The CCAPS dataset, offering subnational information on literacy rates, education, water access, electricity, and media ownership, is a crucial resource for assessing regional socio-economic development. Focused on key indicators, it provides essential insights into regional quality of life and development, aiding policymakers, researchers, and analysts. The dataset’s granularity facilitates the identification of disparities, guiding targeted development efforts. Its availability and transparency support informed decision-making, policy analysis, and research on development trends and challenges.

Aim and Objectives

This project aims to examine the relationship between literacy rates across different age groups and key socio-economic factors, including household electricity, radio, television, net primary and secondary attendance rates, access to improved water, and access to improved sanitation. The goal is to understand how these factors influence literacy rates and deploy a machine learning model to predict mean literacy rates based on provided indicators.

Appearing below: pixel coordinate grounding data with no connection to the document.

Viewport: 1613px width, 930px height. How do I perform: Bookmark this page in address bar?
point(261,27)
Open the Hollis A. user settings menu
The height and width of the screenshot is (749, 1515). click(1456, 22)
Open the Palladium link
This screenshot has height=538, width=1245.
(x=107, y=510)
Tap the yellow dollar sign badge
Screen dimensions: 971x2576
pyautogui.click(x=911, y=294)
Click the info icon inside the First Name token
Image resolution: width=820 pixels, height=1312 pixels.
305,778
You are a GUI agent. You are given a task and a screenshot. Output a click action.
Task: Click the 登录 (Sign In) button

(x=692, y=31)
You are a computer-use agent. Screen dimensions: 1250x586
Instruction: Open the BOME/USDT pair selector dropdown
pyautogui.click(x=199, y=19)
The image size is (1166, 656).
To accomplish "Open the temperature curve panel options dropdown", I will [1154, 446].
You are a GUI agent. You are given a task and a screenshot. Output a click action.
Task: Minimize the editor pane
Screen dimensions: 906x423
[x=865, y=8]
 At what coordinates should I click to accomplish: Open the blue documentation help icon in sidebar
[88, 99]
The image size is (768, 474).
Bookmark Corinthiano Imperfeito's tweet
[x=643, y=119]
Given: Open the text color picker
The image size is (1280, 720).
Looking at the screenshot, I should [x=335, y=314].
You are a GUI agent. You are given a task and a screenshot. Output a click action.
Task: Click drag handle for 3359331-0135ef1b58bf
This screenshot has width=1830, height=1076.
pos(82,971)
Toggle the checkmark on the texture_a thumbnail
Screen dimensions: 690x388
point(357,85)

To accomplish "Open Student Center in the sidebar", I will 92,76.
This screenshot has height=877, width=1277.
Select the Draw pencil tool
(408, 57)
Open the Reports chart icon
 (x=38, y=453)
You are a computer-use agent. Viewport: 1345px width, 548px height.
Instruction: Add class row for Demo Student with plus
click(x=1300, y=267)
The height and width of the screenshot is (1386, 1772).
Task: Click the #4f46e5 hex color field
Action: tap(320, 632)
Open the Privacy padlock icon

By exploring the interplay between these variables, the project offers insights for educational and development initiatives, providing a data-driven approach to address literacy challenges and enhance overall well-being.

Data Gathering

This data was calculated using raw survey data from three sources: the Demographic and Health Surveys (DHS) supported by the U.S. Agency for International Development (USAID) []; Multiple Indicator Cluster Survey (MICS) supported by UNICEF []; the General Household Surveys conducted by Statistics South Africa []. The datasets used are freely available for download from the websites of these agencies.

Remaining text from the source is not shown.